Recorded data:
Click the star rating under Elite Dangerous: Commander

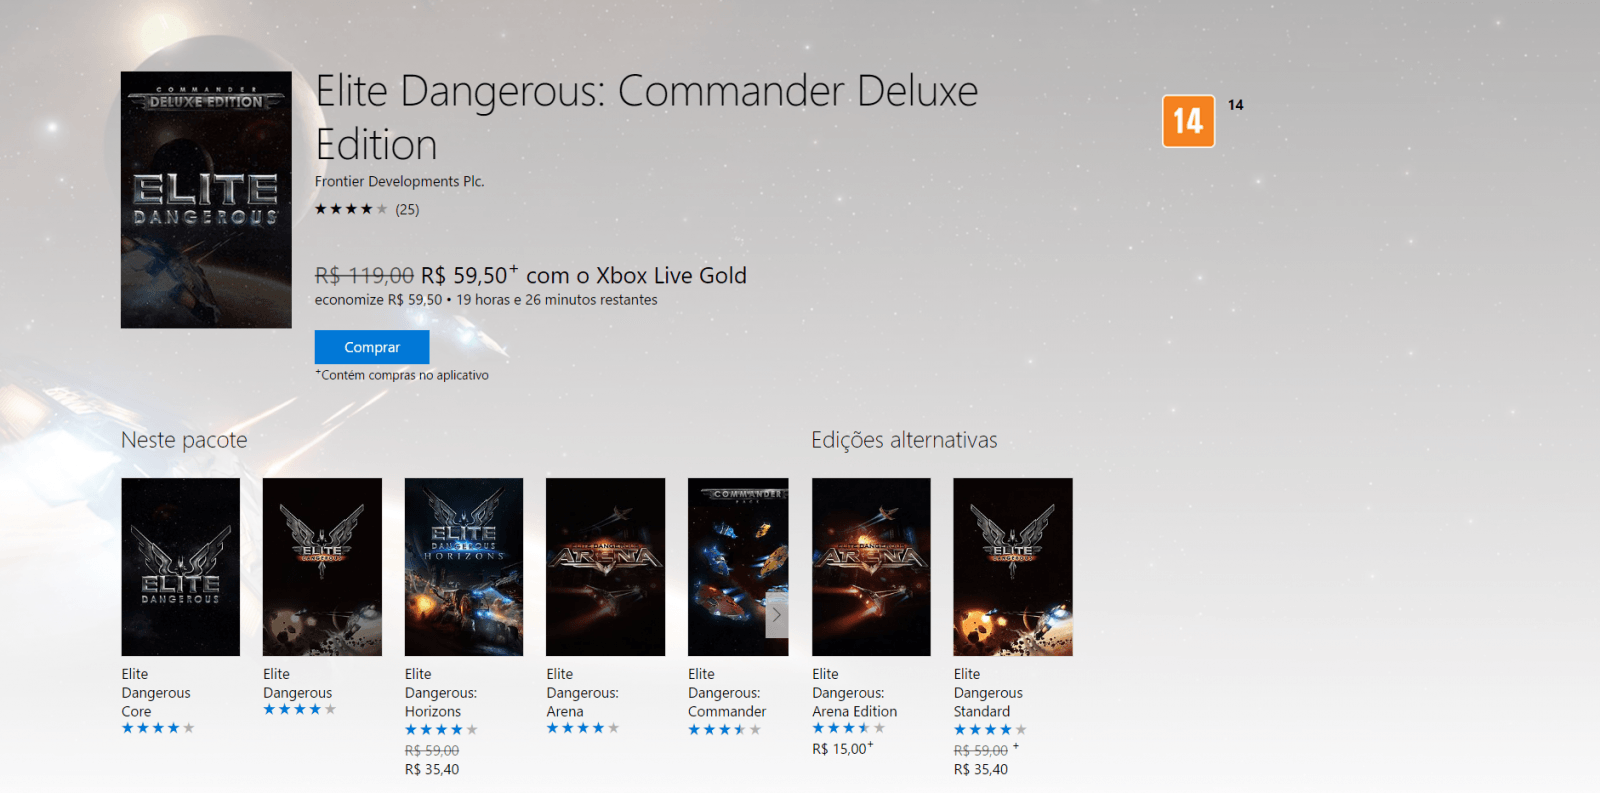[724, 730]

...

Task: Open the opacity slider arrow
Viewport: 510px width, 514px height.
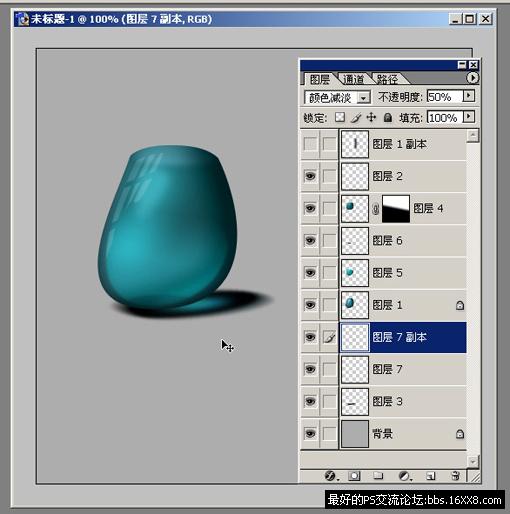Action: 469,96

Your task: Pick out each line of the records that contains the word "Click", matching its case exactly, and copy those lines.

Problem solution:
Click the star rating under Elite Dangerous: Commander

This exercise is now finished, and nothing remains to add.